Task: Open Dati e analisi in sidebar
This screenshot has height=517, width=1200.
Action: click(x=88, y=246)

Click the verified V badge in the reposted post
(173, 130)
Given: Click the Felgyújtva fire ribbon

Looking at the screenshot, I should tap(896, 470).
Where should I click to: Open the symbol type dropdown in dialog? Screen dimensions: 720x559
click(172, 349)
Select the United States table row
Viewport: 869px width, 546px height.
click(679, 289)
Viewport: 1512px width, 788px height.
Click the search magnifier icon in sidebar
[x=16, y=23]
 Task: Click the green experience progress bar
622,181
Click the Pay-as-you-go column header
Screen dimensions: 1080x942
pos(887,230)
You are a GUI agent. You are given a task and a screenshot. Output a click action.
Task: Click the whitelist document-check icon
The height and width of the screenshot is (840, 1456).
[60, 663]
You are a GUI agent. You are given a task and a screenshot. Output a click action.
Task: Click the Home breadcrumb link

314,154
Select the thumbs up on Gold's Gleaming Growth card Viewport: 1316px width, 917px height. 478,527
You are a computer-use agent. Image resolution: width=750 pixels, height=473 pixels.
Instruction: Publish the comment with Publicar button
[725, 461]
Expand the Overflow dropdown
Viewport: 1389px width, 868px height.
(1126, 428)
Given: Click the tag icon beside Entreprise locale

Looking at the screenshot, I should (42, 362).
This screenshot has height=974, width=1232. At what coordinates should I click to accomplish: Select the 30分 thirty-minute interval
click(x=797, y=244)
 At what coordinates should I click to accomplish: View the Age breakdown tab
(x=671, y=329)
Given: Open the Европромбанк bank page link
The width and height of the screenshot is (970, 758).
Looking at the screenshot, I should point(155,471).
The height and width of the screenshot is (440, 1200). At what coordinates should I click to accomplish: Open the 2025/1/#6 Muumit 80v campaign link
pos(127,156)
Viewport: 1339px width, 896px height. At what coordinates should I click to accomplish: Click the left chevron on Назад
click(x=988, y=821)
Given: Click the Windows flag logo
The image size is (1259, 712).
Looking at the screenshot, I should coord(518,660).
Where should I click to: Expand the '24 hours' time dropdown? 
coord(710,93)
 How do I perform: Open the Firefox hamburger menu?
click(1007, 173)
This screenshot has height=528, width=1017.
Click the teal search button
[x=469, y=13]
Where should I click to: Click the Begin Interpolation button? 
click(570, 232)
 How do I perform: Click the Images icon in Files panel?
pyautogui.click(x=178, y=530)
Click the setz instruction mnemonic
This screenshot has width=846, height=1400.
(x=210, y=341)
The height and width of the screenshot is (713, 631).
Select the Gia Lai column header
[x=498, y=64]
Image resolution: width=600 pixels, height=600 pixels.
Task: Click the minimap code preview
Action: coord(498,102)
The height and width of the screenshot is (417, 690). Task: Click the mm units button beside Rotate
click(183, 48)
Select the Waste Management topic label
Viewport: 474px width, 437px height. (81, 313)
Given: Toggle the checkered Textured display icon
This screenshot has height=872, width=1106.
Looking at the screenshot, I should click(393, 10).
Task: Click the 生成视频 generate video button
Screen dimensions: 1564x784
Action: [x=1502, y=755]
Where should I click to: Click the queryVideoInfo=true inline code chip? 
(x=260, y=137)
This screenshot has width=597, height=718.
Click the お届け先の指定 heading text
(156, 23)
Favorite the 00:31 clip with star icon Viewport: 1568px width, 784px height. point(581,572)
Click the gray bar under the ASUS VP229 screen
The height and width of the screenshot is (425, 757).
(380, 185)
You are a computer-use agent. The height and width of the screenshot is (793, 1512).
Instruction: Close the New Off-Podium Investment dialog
■ ■ ■ ■ ■
# What the exercise asks
Rewrite the records starting at the line containing "Select the thumbs" and ending at the line containing "Action: coord(498,102)", putting "main menu" in place of "hamburger menu" and leaving everything else unchanged.

# Result below
Select the thumbs up on Gold's Gleaming Growth card Viewport: 1316px width, 917px height. 478,527
You are a computer-use agent. Image resolution: width=750 pixels, height=473 pixels.
Instruction: Publish the comment with Publicar button
[725, 461]
Expand the Overflow dropdown
Viewport: 1389px width, 868px height.
(1126, 428)
Given: Click the tag icon beside Entreprise locale

Looking at the screenshot, I should (42, 362).
This screenshot has height=974, width=1232. At what coordinates should I click to accomplish: Select the 30分 thirty-minute interval
click(x=797, y=244)
 At what coordinates should I click to accomplish: View the Age breakdown tab
(x=671, y=329)
Given: Open the Европромбанк bank page link
The width and height of the screenshot is (970, 758).
Looking at the screenshot, I should point(155,471).
The height and width of the screenshot is (440, 1200). At what coordinates should I click to accomplish: Open the 2025/1/#6 Muumit 80v campaign link
pos(127,156)
Viewport: 1339px width, 896px height. At what coordinates should I click to accomplish: Click the left chevron on Назад
click(x=988, y=821)
Given: Click the Windows flag logo
The image size is (1259, 712).
Looking at the screenshot, I should coord(518,660).
Where should I click to: Expand the '24 hours' time dropdown? 
coord(710,93)
 How do I perform: Open the Firefox main menu?
click(1007, 173)
This screenshot has height=528, width=1017.
Click the teal search button
[x=469, y=13]
Where should I click to: Click the Begin Interpolation button? 
click(570, 232)
 How do I perform: Click the Images icon in Files panel?
pyautogui.click(x=178, y=530)
Click the setz instruction mnemonic
This screenshot has width=846, height=1400.
(x=210, y=341)
The height and width of the screenshot is (713, 631).
Select the Gia Lai column header
[x=498, y=64]
Image resolution: width=600 pixels, height=600 pixels.
Task: Click the minimap code preview
Action: coord(498,102)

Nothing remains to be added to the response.